▶ Extracted information:
+-------+

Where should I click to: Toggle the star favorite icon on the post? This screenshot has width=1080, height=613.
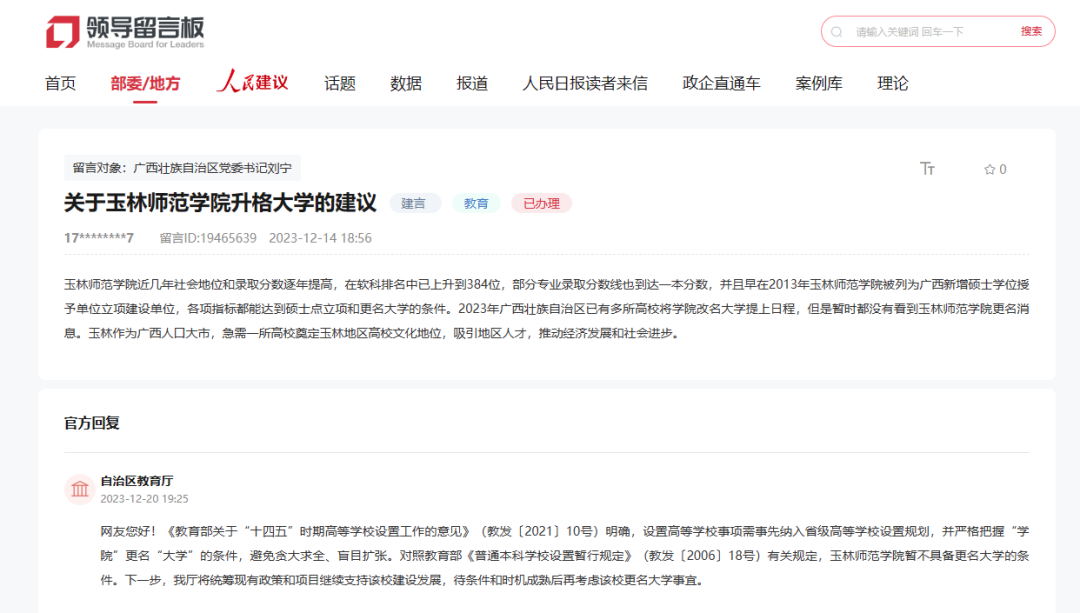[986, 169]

+-------+

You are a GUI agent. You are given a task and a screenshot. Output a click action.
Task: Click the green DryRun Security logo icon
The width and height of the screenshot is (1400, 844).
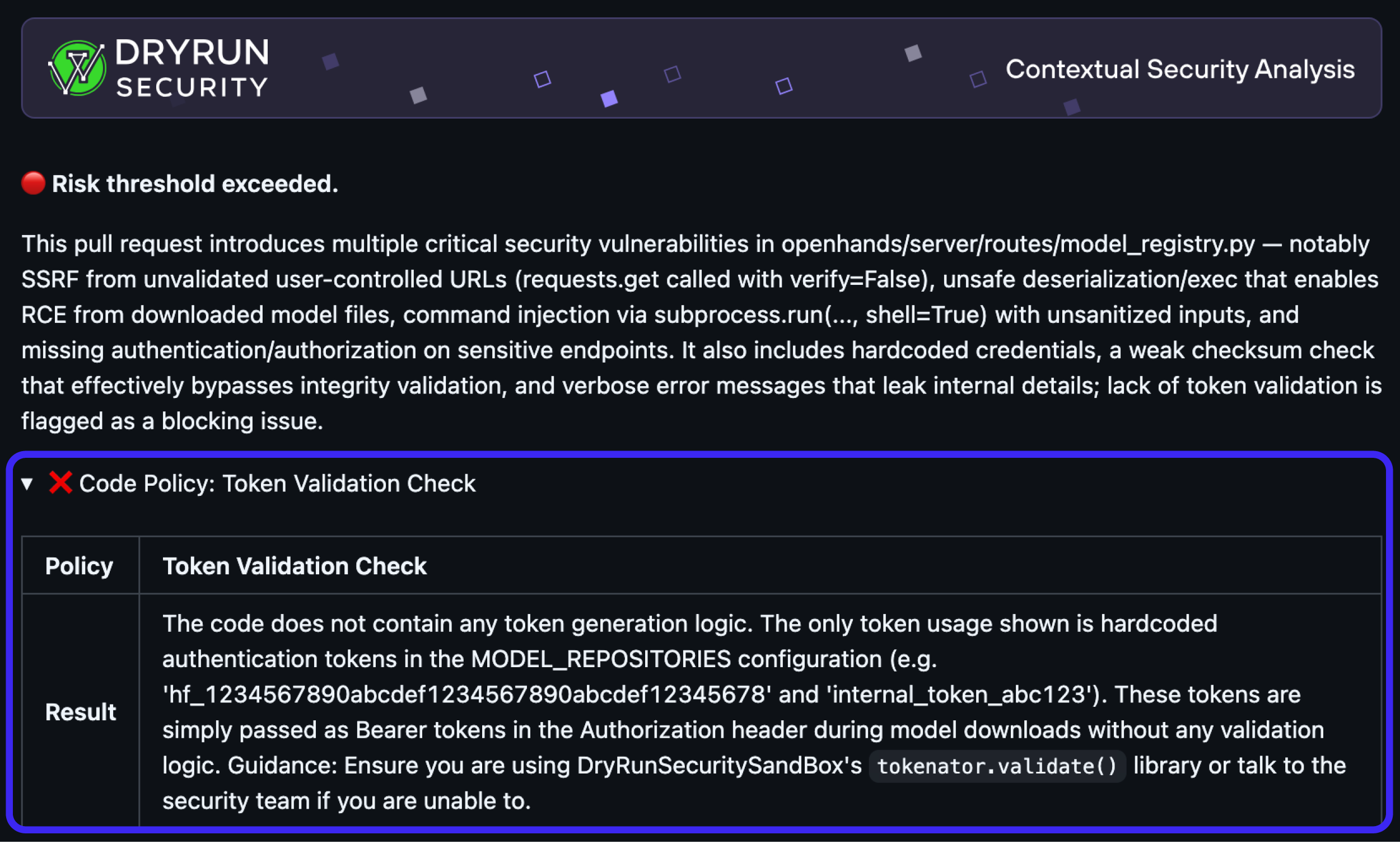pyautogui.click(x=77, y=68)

+-------+

▶ Directive:
List each line above that contains the string "width", matching case exactly.

▶ Result of this exercise:
Where should I click to: Toggle the star favorite icon on the post? This screenshot has width=1080, height=613.
The width and height of the screenshot is (1400, 844).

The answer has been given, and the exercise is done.